Great games tonight! That was really fun. Sorry to all those I killed relentlessly with my bad driving. Thanks all. CTF was fun unless you were being killed by your teammates. LOL.


----------



## epsilon (Apr 4, 2005)

First time playing online for me too  Thanks for hosting. it really does suck to be killed by your own team...


----------



## comprehab (May 28, 2005)

Great game guys...sorry Epi, i must have killed you 20 times in the last game. Good work MoonSocket, we make a great team!  lol 

And as for darkmak, who ever u r.....you dont try and take out your number one gun man!!!...lol i was forced to take u out twice just to be safe. We gotta have some monster games this weekend again. Thanks everyone!


----------



## gmark2000 (Jun 4, 2003)

There goes my productivity...


----------



## jonmon (Feb 15, 2002)

ha ha you guys and your flying machines


----------



## comprehab (May 28, 2005)

Banshee's are the BEST. So are warthogs, but u need two ppl (1 to dirve and 1 to shoot) and its soo hard to get oragnized quickly in that small halo arena. But I always get run over by warthogs, when ever im not in a banshee. Jonmon and MacT hit me quite a few times the one game.


----------



## iLabmAn (Jan 1, 2003)

DarkMak killed me many times! And I was on his team!!!


----------



## DBerG (May 24, 2005)

Chealion said:


> DBerG - The PC version of the demo may work also. It's worth trying if you have a PC that will run it.
> 
> That said I thought I'd post this for those curious. Vexel and myself joined after the game started, but it didn't help us much.


See my sig?
The only thing that runs well on my PC is DOS.


----------



## ColBalt (May 16, 2005)

comprehab said:


> We gotta have some monster games this weekend again. Thanks everyone!

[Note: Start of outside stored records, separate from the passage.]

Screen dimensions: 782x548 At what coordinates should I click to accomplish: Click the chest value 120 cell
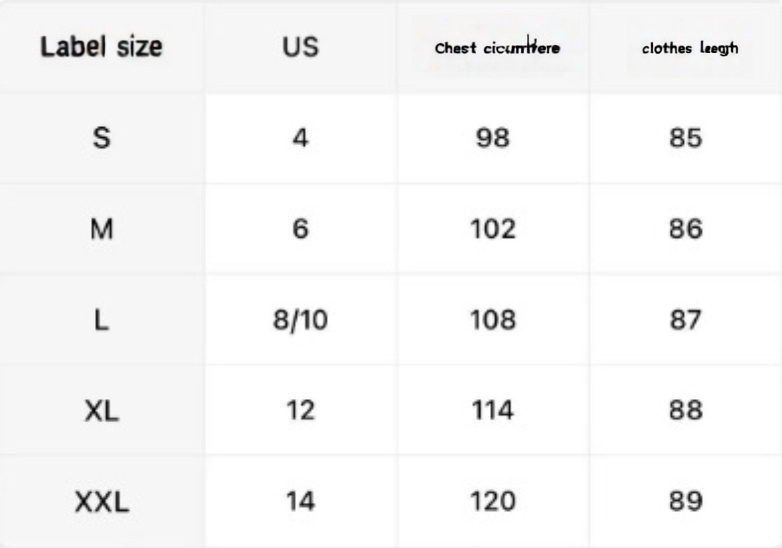click(x=492, y=501)
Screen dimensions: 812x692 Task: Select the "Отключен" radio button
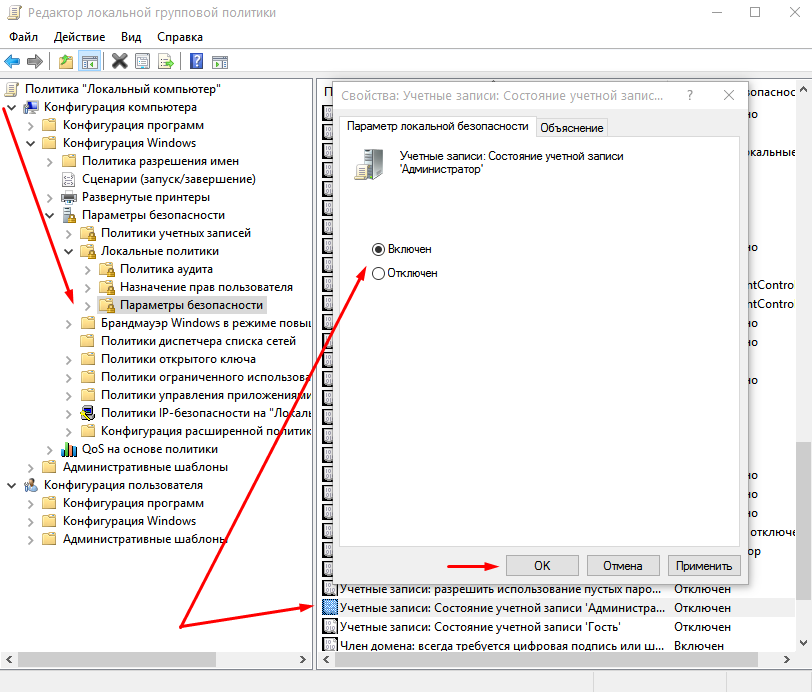click(378, 273)
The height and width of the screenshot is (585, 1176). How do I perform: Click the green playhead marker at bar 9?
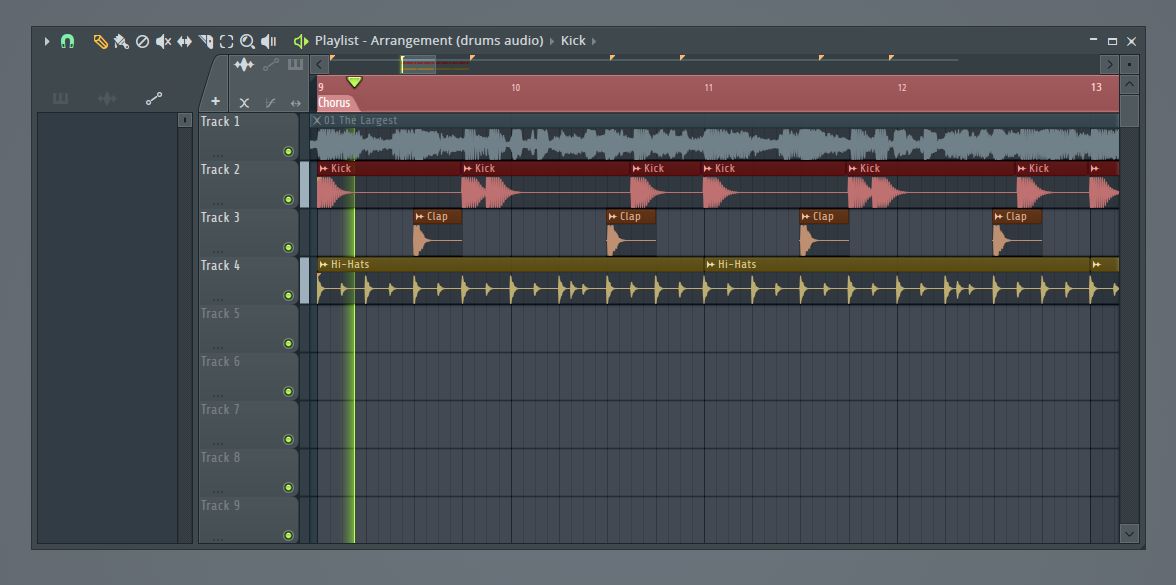[355, 82]
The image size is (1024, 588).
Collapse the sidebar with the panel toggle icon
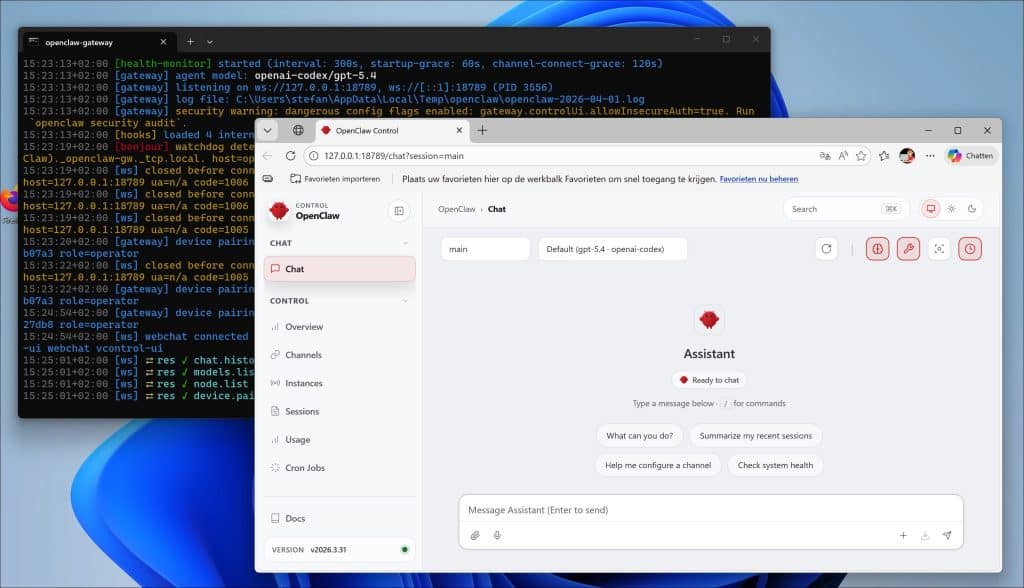tap(399, 211)

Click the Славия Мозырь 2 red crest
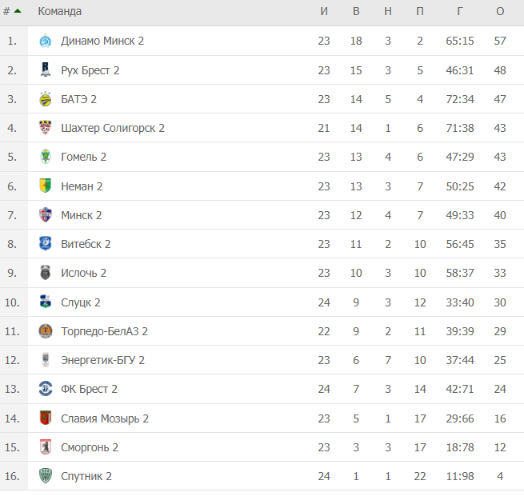(45, 418)
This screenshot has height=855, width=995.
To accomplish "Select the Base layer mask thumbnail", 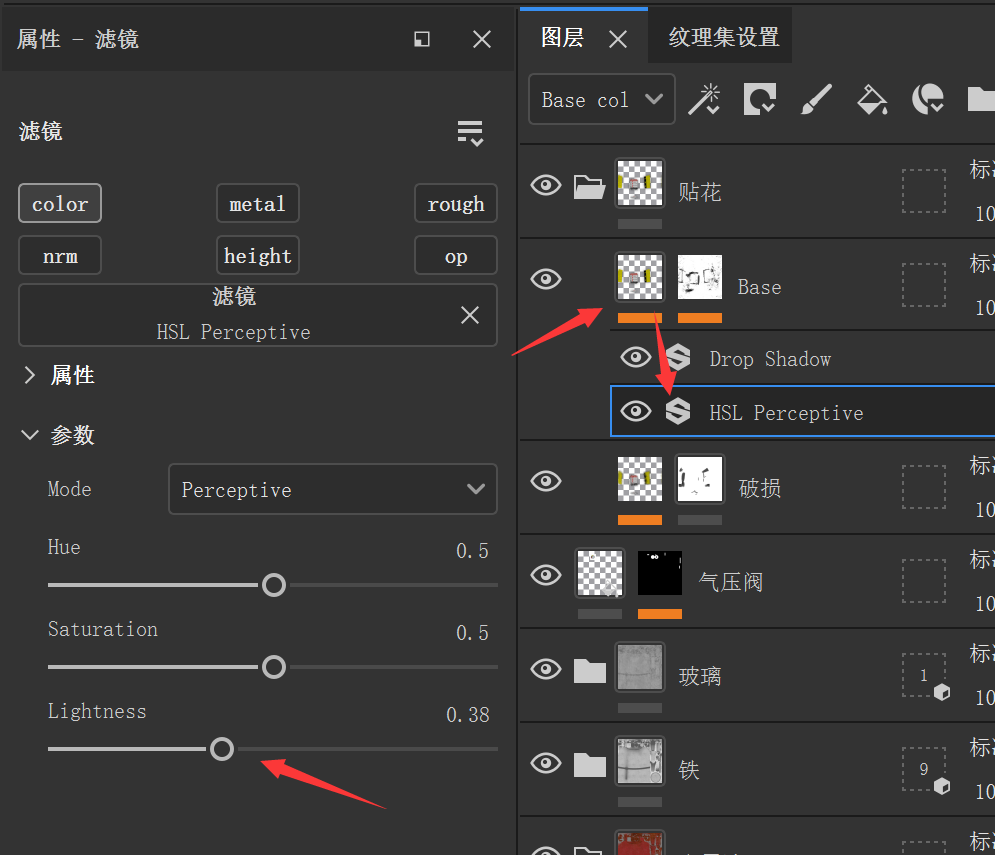I will point(699,278).
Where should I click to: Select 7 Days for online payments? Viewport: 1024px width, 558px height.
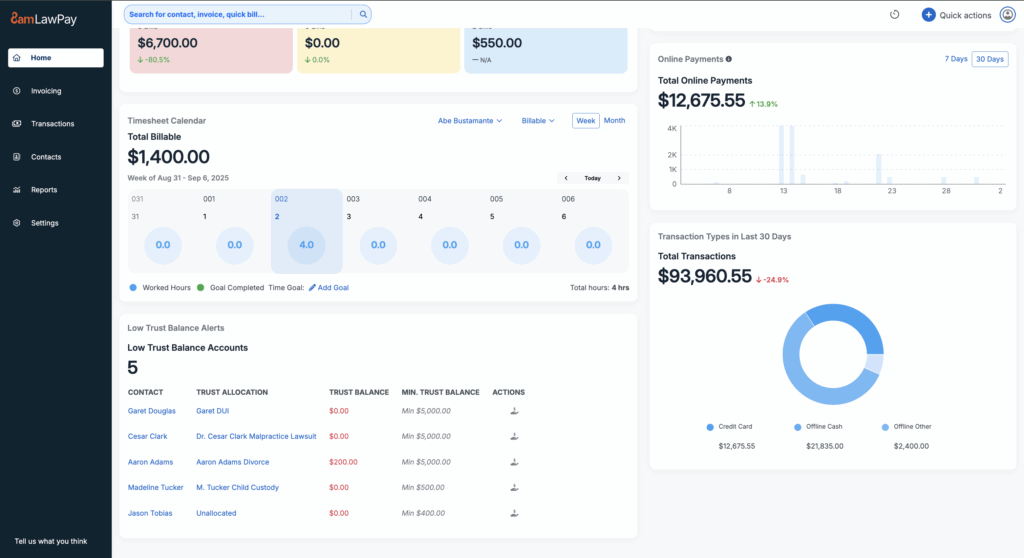(x=956, y=59)
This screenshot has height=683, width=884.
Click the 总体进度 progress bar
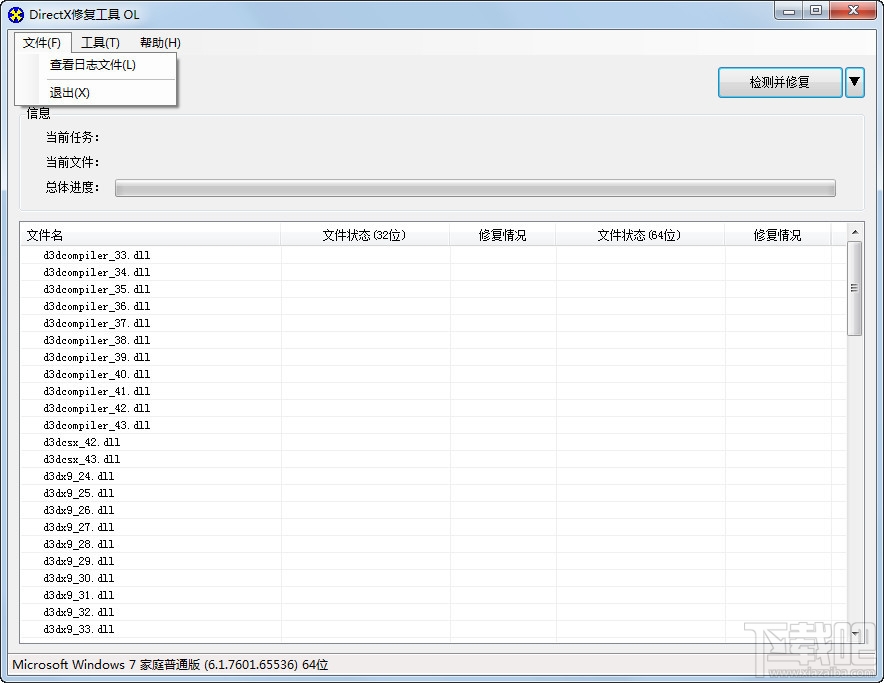coord(475,187)
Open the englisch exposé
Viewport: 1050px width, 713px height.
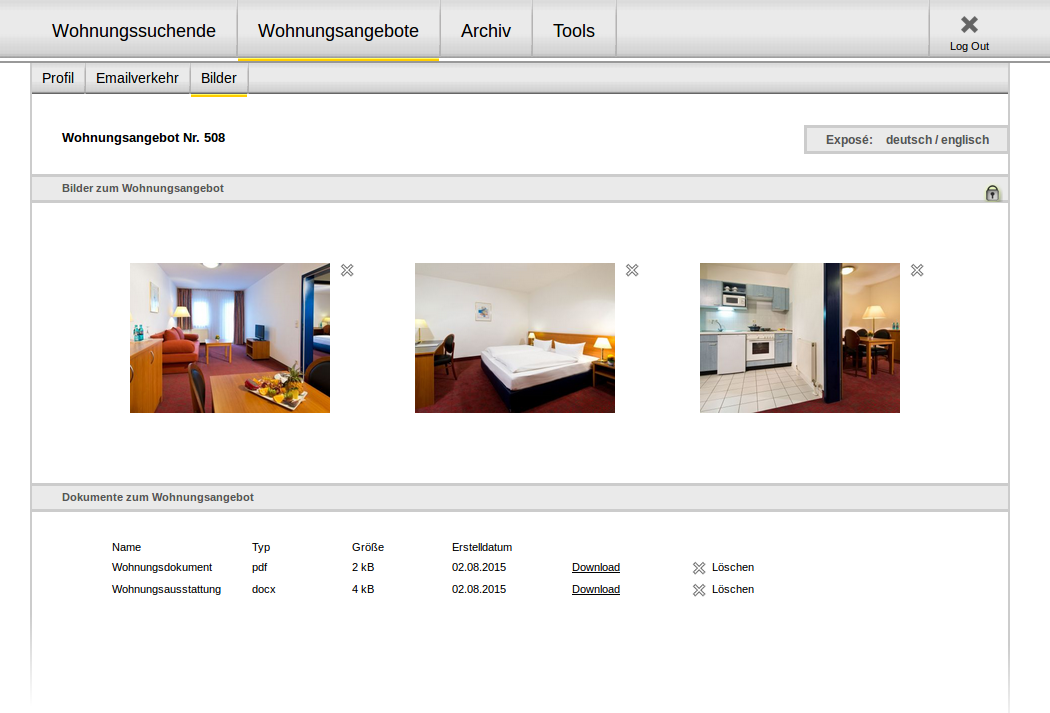click(965, 140)
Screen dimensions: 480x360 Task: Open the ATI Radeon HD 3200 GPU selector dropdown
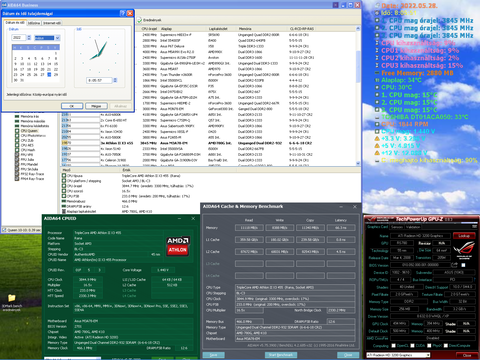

How about a Game tonight. I was away from my Mac lastnight so I missed all the action.

How many of you guys bought the full version. My fav maps are Danger Canyon and Death Island. Good fun is always Team Slayer with just Rockets. You guys have all got to buy the game!!! 
I think Computer System Centre in Toronto has it for $59.99. I saw CPUsed is selling it for $79.99.

I got my dad hooked acouple months ago. We play weekly with Skype. we join rooms and work together to kick but.

Oh too much fun. Wich I didn't have to go to work now.
Cheers


----------



## mactrombone (Nov 3, 2004)

Oh man! That was good clean fun. To all those I ran over, killed, blasted and otherwise did away with (on my team and the other) my most sincere apologies, it really was nothing personal. That said, "bring it on!!" 

I am around this weekend with guests etc. but will likely find time to play later in the evenings.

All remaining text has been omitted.